17.07.2015: “Big Data — Small Devices”, Prof. Dr. Katharina Morik (TU Dortmund)

17. July 2015

Prof. Dr. Morik (TU Dortmund) gave a talk “Big Data – Small Devices”.

Abstract:
How can we learn from the data of small ubiquitous systems? Do we need to send the data to a server or cloud and do all learning there? Or can we learn on some small devices directly? How complex can learning allowed be in times of big data? What about graphical models? Can they be applied on small devices or even learned on restricted processors?
Big data are produced by various sources. Most often, they are distributedly stored at computing farms or clouds. Analytics on the Hadoop Distributed File System (HDFS) then follows the MapReduce programming model. According to the Lambda architecture of Nathan Marz and James Warren, this is the batch layer. It is complemented by the speed layer, which aggregates and integrates incoming data streams in real time. When considering big data and small devices, obviously, we imagine the small devices being hosts of the speed layer, only. Analytics on the small devices is restricted by memory and computation resources.
The interplay of streaming and batch analytics offers a multitude of configurations. The collaborative research center SFB 876 investigates data analytics for and on small devices regarding runtime, memory and energy consumption.
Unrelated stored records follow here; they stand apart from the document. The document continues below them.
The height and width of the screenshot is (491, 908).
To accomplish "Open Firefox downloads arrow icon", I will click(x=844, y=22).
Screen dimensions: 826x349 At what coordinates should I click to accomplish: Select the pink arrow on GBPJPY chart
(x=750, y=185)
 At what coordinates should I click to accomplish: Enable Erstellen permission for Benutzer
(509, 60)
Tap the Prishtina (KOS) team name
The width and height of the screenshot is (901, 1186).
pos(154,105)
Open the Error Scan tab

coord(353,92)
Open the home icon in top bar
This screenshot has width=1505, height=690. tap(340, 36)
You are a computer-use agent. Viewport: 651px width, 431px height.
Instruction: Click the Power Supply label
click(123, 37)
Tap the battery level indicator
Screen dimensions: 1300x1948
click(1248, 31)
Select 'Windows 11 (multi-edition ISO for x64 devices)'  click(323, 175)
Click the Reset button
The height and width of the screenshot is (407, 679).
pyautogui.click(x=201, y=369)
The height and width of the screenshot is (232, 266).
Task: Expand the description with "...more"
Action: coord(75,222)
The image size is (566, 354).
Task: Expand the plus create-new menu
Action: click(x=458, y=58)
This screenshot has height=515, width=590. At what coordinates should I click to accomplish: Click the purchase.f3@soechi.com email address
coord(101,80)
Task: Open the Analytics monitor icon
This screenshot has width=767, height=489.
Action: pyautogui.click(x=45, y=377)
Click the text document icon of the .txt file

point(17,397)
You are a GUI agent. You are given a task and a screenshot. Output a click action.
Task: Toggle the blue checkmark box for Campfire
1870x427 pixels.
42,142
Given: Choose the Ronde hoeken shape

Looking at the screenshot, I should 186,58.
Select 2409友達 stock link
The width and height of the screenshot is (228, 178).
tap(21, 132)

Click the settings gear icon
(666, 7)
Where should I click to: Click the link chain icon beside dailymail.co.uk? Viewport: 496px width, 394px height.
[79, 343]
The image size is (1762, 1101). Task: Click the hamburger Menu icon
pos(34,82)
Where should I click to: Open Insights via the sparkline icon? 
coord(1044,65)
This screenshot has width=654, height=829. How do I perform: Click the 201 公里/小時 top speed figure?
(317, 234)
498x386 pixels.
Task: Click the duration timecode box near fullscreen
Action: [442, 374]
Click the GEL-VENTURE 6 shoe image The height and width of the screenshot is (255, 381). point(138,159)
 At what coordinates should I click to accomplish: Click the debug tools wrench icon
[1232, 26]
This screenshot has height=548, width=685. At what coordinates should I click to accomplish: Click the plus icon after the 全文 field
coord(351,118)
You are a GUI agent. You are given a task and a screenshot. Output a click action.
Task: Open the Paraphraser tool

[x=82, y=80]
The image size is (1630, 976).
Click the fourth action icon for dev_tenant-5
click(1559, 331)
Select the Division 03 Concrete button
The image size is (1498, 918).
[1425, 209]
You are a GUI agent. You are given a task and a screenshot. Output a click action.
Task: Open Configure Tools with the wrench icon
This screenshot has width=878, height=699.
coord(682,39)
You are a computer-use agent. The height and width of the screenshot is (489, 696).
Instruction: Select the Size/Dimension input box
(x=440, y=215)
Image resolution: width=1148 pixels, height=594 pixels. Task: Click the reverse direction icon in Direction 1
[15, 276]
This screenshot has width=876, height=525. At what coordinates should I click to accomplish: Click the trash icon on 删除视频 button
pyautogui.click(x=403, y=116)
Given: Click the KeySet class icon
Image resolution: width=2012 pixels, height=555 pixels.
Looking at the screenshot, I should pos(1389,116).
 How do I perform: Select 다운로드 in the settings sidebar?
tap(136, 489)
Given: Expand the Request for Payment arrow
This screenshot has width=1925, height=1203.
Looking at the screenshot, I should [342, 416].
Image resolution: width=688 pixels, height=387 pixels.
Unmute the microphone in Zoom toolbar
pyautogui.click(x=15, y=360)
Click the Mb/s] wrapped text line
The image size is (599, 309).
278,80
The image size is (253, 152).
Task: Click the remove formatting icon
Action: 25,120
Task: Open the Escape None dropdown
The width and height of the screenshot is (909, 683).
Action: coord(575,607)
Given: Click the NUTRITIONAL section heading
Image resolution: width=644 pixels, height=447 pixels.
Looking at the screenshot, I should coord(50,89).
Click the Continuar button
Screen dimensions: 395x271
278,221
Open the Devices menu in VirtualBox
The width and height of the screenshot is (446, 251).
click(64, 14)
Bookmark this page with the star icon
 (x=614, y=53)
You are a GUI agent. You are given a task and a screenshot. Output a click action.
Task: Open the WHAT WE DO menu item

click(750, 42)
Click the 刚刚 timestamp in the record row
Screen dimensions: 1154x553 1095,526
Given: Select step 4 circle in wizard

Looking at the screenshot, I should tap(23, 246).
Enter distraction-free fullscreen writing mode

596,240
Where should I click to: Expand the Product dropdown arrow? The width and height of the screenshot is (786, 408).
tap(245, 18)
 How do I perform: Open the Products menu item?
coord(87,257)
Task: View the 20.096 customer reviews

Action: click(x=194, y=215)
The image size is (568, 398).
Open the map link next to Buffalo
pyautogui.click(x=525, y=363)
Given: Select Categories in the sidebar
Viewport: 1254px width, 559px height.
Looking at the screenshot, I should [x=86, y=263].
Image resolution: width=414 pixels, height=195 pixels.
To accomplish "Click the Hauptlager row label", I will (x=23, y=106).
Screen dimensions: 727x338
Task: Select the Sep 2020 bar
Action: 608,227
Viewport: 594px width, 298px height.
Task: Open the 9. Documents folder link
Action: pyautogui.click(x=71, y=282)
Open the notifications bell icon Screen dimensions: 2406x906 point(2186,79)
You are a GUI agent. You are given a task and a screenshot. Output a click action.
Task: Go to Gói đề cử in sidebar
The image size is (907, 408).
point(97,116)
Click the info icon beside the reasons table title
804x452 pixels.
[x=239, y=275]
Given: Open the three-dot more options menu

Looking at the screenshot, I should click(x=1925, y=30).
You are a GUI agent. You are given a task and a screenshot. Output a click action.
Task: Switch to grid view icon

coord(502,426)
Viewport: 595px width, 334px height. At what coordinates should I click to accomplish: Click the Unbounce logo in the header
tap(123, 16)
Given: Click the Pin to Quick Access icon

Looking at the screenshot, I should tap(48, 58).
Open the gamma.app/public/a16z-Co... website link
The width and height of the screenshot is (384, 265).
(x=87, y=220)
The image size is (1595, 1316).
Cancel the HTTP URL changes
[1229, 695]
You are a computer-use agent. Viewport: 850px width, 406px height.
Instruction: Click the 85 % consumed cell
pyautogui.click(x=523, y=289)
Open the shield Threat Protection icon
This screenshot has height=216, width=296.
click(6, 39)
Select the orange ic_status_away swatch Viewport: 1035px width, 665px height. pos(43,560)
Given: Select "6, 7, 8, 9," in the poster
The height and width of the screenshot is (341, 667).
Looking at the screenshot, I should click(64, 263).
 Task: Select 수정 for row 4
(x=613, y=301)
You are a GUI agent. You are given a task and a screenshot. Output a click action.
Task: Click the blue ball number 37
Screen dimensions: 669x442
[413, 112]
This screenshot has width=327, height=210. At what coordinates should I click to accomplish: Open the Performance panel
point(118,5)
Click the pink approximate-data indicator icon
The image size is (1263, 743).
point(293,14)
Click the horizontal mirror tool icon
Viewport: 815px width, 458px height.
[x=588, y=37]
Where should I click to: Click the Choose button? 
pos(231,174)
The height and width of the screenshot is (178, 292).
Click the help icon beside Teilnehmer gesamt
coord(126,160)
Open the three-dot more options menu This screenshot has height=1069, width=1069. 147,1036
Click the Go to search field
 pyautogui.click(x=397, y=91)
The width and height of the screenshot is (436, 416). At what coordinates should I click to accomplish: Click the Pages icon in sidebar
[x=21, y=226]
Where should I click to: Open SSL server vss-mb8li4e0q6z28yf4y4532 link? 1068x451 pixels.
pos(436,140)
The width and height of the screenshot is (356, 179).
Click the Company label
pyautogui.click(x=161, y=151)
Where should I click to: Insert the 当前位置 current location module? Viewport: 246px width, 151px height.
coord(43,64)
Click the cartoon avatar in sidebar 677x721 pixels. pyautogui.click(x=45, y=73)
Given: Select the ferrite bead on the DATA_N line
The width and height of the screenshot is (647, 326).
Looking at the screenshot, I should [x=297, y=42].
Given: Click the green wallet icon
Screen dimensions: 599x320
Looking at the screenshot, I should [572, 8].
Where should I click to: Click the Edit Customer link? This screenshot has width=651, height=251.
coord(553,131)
In this talk, we investigate graphical models, which generate the probabilities for connected (sensor) nodes.
• First, we present spatio-temporal random fields that take as input data from small devices, are computed at a server, and send results to –possibly different — small devices.
• Second, we go even further: the Integer Markov Random Field approximates the likelihood estimates such that it can be computed on small devices.